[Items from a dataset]
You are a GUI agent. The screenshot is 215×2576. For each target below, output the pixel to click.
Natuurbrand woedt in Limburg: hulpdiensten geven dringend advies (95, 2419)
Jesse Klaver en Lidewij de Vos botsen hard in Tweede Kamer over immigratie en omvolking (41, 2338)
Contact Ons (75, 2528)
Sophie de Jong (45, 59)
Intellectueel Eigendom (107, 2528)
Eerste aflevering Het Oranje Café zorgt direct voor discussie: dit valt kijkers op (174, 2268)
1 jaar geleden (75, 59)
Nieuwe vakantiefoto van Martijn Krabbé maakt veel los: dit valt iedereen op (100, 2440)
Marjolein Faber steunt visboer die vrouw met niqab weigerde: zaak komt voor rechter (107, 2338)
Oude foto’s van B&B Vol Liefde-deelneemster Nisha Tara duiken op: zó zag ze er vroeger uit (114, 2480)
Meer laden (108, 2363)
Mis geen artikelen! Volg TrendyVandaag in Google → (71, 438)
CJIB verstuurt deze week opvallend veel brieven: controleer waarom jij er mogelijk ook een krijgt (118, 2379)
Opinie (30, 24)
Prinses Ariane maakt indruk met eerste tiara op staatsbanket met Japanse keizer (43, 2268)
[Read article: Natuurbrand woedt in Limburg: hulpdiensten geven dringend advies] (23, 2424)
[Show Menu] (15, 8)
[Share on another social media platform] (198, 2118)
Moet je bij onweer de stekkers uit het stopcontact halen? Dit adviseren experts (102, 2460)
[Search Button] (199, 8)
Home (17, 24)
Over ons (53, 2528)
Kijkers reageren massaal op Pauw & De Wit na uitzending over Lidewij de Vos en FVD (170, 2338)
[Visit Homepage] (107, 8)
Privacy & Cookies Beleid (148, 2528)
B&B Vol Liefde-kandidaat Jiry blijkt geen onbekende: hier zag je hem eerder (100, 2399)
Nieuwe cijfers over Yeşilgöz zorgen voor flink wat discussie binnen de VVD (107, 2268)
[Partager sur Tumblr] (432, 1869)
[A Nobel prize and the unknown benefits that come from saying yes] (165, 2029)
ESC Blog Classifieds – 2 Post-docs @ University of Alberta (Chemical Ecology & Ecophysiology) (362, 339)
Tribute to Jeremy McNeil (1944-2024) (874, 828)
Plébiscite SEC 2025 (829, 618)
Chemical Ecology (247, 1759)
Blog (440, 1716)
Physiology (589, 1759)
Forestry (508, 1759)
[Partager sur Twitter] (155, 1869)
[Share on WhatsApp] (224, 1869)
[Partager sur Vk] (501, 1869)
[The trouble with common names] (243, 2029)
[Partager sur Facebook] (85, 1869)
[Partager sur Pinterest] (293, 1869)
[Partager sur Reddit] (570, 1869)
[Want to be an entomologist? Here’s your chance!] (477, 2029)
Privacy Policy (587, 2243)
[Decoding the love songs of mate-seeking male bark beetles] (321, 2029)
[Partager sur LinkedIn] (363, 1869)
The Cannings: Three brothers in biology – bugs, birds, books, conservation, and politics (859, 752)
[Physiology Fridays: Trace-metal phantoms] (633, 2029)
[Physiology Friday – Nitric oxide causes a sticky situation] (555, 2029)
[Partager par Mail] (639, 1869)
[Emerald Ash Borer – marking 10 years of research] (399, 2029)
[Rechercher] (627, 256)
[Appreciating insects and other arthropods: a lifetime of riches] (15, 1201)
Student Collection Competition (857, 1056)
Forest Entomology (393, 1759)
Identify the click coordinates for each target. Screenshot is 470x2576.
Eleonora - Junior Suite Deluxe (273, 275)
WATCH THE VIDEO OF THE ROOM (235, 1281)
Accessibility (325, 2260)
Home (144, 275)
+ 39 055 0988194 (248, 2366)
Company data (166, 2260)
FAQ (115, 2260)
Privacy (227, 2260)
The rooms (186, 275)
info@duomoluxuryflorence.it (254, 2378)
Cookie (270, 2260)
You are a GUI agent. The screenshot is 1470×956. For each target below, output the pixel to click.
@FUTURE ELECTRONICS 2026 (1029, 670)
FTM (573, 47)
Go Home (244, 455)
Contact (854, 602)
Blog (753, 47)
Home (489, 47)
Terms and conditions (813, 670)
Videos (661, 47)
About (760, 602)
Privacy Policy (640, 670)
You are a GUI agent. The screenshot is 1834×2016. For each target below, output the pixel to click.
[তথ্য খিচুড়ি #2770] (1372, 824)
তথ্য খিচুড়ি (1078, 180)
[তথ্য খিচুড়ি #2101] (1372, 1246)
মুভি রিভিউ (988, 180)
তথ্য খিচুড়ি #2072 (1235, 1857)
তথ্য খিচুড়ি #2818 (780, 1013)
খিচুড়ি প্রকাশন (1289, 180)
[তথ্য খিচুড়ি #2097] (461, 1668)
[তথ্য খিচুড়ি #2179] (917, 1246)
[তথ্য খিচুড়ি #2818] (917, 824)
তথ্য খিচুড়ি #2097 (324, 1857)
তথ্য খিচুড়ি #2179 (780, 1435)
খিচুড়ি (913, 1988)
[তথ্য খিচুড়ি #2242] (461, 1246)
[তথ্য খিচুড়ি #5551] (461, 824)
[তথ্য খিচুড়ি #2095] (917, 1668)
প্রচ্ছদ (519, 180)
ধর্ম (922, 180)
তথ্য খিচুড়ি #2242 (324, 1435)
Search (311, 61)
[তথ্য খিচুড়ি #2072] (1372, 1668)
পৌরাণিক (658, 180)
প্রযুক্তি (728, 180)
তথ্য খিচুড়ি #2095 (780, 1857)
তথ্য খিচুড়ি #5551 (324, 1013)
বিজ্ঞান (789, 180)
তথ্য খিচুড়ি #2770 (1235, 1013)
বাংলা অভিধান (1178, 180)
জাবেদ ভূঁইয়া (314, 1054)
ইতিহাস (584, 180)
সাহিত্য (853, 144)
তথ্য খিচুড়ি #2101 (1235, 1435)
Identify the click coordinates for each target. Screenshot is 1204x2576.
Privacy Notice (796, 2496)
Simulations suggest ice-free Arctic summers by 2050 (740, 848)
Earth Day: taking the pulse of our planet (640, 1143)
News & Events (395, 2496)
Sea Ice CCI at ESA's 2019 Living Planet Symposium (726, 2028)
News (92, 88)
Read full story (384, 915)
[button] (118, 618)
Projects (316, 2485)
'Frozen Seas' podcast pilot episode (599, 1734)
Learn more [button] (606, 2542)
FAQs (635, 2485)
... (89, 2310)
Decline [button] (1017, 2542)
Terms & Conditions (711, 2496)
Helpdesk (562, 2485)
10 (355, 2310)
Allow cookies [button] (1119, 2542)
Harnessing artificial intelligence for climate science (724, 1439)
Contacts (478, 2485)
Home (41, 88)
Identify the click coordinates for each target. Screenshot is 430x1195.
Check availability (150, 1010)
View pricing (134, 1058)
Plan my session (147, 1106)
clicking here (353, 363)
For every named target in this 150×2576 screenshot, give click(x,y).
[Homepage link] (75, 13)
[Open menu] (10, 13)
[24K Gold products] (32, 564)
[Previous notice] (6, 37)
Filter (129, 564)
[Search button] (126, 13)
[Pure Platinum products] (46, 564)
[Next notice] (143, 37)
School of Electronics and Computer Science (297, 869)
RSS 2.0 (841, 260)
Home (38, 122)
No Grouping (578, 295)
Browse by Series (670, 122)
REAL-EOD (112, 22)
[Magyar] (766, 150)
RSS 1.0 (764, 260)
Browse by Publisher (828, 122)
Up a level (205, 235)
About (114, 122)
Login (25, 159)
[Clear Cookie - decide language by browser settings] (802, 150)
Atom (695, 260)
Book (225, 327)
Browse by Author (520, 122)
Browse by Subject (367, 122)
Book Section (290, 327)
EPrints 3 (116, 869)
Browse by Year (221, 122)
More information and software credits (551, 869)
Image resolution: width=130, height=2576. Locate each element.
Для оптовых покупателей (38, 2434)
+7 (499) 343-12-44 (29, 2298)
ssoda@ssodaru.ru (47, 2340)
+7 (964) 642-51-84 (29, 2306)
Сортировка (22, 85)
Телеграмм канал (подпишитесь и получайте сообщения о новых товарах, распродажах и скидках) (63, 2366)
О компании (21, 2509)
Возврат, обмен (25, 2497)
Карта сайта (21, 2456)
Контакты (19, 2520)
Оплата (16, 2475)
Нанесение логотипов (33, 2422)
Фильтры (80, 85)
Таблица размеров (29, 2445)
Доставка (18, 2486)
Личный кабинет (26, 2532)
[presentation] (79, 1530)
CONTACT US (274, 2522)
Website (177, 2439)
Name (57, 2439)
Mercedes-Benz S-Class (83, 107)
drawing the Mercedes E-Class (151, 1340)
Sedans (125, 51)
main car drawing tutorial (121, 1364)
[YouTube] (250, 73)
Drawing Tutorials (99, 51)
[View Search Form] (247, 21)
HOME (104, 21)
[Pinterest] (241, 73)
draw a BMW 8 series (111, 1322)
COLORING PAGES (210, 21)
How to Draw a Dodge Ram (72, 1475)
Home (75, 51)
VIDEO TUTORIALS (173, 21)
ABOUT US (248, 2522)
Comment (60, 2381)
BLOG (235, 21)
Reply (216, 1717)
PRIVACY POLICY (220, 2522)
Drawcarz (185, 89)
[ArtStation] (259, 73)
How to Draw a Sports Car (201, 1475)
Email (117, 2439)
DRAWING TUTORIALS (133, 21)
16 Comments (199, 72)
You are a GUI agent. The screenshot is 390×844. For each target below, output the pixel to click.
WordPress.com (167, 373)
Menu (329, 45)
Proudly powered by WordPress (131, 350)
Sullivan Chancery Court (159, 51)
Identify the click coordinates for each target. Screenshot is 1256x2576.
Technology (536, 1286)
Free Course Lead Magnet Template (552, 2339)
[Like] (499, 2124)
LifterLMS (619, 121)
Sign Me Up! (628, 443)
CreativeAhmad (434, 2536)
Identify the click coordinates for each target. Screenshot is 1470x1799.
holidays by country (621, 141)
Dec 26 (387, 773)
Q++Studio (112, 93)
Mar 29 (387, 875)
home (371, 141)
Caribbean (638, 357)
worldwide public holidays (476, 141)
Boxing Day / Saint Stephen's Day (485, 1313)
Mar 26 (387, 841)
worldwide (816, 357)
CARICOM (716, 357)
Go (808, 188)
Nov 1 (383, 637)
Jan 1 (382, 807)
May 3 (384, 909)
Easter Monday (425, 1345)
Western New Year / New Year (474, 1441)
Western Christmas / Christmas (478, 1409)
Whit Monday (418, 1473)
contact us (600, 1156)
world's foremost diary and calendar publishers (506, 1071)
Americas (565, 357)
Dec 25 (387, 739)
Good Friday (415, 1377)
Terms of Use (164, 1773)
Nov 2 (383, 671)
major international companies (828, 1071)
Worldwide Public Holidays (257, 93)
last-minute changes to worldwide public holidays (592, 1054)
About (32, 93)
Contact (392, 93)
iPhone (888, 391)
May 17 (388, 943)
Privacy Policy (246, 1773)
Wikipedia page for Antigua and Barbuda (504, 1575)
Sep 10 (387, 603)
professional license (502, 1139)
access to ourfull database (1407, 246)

- REQUIRED WORK
Could you repeat exactly the lines above from the line with "[Physiology Friday –" up to and including the line with "Accessibility (325, 2260)", and only those?

- ANSWER SPACE
[Physiology Friday – Nitric oxide causes a sticky situation] (555, 2029)
[Partager par Mail] (639, 1869)
[Emerald Ash Borer – marking 10 years of research] (399, 2029)
[Rechercher] (627, 256)
[Appreciating insects and other arthropods: a lifetime of riches] (15, 1201)
Student Collection Competition (857, 1056)
Forest Entomology (393, 1759)
Identify the click coordinates for each target. Screenshot is 470x2576.
Eleonora - Junior Suite Deluxe (273, 275)
WATCH THE VIDEO OF THE ROOM (235, 1281)
Accessibility (325, 2260)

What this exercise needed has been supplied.